EXERCISE REQUIREMENTS: Repeat the records below exactly, beginning at the first line and finishing with the line that contains "Click the Customer".
DATASET RECORDS Block Start
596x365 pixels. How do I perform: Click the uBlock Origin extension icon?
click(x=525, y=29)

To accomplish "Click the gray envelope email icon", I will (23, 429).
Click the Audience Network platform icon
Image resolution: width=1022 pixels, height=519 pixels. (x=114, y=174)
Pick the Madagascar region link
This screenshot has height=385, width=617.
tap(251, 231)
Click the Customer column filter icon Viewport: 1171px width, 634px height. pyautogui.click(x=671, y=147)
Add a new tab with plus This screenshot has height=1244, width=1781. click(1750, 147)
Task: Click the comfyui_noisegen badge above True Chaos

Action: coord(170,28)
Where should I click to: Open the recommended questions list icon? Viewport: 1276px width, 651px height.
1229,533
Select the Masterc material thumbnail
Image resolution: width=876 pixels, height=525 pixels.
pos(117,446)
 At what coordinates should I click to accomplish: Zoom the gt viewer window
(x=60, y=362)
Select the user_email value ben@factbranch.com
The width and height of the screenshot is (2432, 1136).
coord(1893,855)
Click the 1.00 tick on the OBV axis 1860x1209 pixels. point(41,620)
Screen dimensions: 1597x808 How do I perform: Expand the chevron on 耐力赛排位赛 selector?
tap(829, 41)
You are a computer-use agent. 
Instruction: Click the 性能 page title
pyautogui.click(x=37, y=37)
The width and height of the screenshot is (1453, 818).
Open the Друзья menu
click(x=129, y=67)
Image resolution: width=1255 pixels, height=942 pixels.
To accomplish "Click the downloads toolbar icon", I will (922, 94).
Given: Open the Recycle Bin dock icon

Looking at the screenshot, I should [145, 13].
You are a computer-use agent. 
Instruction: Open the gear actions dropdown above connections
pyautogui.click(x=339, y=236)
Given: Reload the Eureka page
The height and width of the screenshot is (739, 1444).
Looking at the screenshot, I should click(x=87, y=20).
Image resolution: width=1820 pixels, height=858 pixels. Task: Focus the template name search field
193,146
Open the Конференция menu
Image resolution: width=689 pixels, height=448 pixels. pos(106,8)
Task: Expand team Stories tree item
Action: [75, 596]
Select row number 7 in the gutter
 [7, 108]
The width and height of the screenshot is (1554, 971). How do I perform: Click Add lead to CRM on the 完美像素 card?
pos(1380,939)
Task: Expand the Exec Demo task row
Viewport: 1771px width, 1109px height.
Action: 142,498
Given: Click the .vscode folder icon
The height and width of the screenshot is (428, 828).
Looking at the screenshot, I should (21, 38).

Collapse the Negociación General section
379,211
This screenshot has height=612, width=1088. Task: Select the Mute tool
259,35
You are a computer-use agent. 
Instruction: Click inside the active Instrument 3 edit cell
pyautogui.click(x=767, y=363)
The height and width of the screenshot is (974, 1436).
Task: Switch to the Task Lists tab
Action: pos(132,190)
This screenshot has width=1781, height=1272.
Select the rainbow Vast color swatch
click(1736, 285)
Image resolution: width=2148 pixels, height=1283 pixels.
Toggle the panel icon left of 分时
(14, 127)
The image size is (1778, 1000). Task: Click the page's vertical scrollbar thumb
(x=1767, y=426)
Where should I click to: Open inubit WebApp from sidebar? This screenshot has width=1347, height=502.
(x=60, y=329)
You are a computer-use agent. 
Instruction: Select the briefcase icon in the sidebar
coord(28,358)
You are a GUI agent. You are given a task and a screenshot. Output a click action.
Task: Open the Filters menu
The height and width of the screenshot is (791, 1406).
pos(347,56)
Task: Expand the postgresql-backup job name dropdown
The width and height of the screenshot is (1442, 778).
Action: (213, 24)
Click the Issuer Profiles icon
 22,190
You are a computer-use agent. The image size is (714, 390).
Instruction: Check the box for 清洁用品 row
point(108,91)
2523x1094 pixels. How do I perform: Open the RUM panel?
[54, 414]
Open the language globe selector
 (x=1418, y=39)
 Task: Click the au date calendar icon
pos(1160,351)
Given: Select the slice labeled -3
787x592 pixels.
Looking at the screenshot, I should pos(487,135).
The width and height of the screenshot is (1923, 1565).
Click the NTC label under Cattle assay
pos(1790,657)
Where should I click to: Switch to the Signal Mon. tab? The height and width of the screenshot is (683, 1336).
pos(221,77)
DATASET RECORDS Block End
REPLY:
596x365 pixels. How do I perform: Click the uBlock Origin extension icon?
click(x=525, y=29)

To accomplish "Click the gray envelope email icon", I will (23, 429).
Click the Audience Network platform icon
Image resolution: width=1022 pixels, height=519 pixels. (x=114, y=174)
Pick the Madagascar region link
This screenshot has height=385, width=617.
tap(251, 231)
Click the Customer column filter icon Viewport: 1171px width, 634px height. pyautogui.click(x=671, y=147)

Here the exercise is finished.